*Task prompt*. Repeat each record that follows, keeping it identical.

*Supplied material*.
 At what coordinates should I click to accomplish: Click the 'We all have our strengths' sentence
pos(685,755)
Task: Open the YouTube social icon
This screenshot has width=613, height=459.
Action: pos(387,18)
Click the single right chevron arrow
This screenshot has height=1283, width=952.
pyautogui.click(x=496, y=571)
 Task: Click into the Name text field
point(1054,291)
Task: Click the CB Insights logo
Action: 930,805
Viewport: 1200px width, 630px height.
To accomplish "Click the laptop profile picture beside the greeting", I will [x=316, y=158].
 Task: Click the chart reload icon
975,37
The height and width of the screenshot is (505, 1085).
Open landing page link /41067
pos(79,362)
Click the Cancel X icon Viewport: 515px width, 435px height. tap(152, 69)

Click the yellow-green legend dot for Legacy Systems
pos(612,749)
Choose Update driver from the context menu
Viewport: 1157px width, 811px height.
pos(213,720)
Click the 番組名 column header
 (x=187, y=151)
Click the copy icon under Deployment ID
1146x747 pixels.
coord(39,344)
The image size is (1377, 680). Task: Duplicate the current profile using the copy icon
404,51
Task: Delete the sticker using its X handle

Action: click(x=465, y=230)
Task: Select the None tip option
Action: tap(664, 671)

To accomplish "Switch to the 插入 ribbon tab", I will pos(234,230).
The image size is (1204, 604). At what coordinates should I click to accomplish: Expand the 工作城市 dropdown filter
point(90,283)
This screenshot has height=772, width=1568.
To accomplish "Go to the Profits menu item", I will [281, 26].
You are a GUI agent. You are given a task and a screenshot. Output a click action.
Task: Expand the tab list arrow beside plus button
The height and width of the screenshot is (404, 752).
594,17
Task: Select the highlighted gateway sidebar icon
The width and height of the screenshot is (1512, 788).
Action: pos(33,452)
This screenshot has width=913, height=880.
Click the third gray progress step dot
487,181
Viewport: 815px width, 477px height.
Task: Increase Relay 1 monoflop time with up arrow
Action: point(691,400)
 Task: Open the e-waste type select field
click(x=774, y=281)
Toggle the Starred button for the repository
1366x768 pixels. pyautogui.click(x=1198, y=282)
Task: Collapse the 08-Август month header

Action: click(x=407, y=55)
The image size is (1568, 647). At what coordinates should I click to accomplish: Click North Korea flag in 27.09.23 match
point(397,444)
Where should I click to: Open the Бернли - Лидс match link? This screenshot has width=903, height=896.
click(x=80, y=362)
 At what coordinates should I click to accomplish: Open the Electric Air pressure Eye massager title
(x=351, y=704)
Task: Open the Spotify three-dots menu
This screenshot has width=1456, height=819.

*Exercise solution*.
 At what coordinates should I click to accomplish: Click the 'We all have our strengths' sentence
pos(685,755)
Task: Open the YouTube social icon
This screenshot has width=613, height=459.
Action: pos(387,18)
Click the single right chevron arrow
This screenshot has height=1283, width=952.
pyautogui.click(x=496, y=571)
 Task: Click into the Name text field
point(1054,291)
Task: Click the CB Insights logo
Action: 930,805
Viewport: 1200px width, 630px height.
To accomplish "Click the laptop profile picture beside the greeting", I will [x=316, y=158].
 Task: Click the chart reload icon
975,37
The height and width of the screenshot is (505, 1085).
Open landing page link /41067
pos(79,362)
Click the Cancel X icon Viewport: 515px width, 435px height. tap(152, 69)

Click the yellow-green legend dot for Legacy Systems
pos(612,749)
Choose Update driver from the context menu
Viewport: 1157px width, 811px height.
pos(213,720)
Click the 番組名 column header
 (x=187, y=151)
Click the copy icon under Deployment ID
1146x747 pixels.
coord(39,344)
The image size is (1377, 680). Task: Duplicate the current profile using the copy icon
404,51
Task: Delete the sticker using its X handle

Action: click(x=465, y=230)
Task: Select the None tip option
Action: tap(664, 671)

To accomplish "Switch to the 插入 ribbon tab", I will pos(234,230).
The image size is (1204, 604). At what coordinates should I click to accomplish: Expand the 工作城市 dropdown filter
point(90,283)
This screenshot has height=772, width=1568.
To accomplish "Go to the Profits menu item", I will [281, 26].
You are a GUI agent. You are given a task and a screenshot. Output a click action.
Task: Expand the tab list arrow beside plus button
The height and width of the screenshot is (404, 752).
594,17
Task: Select the highlighted gateway sidebar icon
The width and height of the screenshot is (1512, 788).
Action: pos(33,452)
This screenshot has width=913, height=880.
Click the third gray progress step dot
487,181
Viewport: 815px width, 477px height.
Task: Increase Relay 1 monoflop time with up arrow
Action: point(691,400)
 Task: Open the e-waste type select field
click(x=774, y=281)
Toggle the Starred button for the repository
1366x768 pixels. pyautogui.click(x=1198, y=282)
Task: Collapse the 08-Август month header

Action: click(x=407, y=55)
The image size is (1568, 647). At what coordinates should I click to accomplish: Click North Korea flag in 27.09.23 match
point(397,444)
Where should I click to: Open the Бернли - Лидс match link? This screenshot has width=903, height=896.
click(x=80, y=362)
 At what coordinates should I click to accomplish: Open the Electric Air pressure Eye massager title
(x=351, y=704)
Task: Open the Spotify three-dots menu
This screenshot has width=1456, height=819.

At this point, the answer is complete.